In a press release Wednesday morning, West Virginia Democratic Party Chairman Mike Pushkin, a state delegate, said West Virginians who pay for health insurance through the ACA marketplace could see their premiums increase next year if the Senate Democratic resolution is not passed, with some losing their coverage altogether.

President “Donald Trump and West Virginia Republicans refused to negotiate and ensure that health care expenses don’t double for 49,000 families, who are already struggling under Donald Trump’s economy,” said Pushkin, D-Kanawha. “While Republicans refuse to even show up to work, Democrats stand united: Cancel the cuts, lower costs and save health care for hard-working West Virginians. Trump is playing politics with West Virginians’ livelihoods.
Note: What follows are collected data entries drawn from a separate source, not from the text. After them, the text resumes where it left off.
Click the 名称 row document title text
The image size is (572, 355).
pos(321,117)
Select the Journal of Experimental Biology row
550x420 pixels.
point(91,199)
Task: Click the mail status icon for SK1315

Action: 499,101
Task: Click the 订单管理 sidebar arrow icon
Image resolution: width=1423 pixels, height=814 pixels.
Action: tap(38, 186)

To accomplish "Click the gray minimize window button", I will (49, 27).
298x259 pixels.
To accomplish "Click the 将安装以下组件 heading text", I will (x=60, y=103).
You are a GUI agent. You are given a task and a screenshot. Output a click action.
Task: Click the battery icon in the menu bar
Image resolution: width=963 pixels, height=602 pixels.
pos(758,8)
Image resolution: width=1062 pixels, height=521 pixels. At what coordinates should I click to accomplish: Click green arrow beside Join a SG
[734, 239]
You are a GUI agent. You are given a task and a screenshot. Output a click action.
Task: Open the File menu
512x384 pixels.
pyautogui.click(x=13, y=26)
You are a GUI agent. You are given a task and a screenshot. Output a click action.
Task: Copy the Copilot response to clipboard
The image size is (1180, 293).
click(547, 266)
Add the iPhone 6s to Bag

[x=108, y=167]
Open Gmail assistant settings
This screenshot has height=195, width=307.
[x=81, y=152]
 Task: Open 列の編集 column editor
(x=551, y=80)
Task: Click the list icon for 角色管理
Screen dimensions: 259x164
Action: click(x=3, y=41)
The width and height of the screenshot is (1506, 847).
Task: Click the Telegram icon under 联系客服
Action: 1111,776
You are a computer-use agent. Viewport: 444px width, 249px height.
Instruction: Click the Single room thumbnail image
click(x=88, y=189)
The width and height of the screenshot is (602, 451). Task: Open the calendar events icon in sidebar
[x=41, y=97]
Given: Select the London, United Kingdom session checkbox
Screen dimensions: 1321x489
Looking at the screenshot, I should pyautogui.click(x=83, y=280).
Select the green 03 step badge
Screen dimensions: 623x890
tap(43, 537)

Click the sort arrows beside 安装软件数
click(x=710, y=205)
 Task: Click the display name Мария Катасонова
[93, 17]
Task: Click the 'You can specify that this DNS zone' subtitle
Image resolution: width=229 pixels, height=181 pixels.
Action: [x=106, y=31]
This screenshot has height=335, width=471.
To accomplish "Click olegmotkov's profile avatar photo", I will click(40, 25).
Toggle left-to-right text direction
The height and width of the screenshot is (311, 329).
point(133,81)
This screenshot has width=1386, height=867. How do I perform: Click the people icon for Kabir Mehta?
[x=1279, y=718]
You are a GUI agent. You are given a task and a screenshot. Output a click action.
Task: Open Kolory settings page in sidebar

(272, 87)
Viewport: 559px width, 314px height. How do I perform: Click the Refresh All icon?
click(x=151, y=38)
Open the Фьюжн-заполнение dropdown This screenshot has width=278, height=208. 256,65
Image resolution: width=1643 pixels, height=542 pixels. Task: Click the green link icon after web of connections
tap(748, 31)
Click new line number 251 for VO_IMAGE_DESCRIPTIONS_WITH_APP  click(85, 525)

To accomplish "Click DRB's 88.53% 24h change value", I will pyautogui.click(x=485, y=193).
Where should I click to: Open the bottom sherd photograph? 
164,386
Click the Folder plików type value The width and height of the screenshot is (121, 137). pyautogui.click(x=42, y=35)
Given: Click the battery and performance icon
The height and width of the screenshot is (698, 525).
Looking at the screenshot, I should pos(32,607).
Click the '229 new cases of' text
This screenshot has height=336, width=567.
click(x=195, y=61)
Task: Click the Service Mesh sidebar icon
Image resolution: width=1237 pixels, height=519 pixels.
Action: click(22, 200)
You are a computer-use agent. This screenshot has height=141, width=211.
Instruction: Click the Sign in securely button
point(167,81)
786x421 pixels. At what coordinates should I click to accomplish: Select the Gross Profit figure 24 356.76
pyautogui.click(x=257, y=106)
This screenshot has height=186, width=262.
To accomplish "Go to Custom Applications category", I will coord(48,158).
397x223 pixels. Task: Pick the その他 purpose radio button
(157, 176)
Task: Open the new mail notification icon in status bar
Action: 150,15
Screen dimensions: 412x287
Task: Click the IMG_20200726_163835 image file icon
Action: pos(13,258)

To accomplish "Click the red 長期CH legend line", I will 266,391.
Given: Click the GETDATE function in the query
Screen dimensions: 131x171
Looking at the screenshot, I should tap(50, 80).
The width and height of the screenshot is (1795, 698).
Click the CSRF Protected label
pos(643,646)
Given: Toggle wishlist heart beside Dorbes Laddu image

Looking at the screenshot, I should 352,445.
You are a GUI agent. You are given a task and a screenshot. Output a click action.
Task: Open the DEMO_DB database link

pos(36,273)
Democrats won’t stop fighting to lower costs and save health care.”

Capito, the fourth ranking member of Senate Republican majority leadership and a subcommittee chairwoman on the Senate Appropriations Committee, said senators have worked on long-term government funding packages over the last several months. To date, Senate committees have recommended eight funding bills for passage out of 12, with three passed by the full Senate. She criticized Senate Minority Leader Chuck Schumer, D-N.Y., for not putting appropriation bills on the floor when he was majority leader.

“The process of appropriating has been hijacked,” Capito said. “And that’s fine for the Democrats, because last year, Chuck Schumer did not put one single appropriations bill on the Senate floor. Our leader (Thune) has put three on the Senate floor and our committee has passed eight bills out of appropriations. That’s the process to get the will of the American people, where their priorities are, where they want to see us as a nation go with spending their hard-earned tax dollars.

“They’ve hijacked a process that we need to have in order to demonstrate to the American people what we promised them in this election and what President Trump promised them,” Capito continued. “We’re going to go back to regular order. We’re going to appropriate the dollars. We’re going to be fully transparent. …We’re going to put our own imprint on this for the American people. That’s what they wanted when they voted us in and that’s what we’re going to give them.”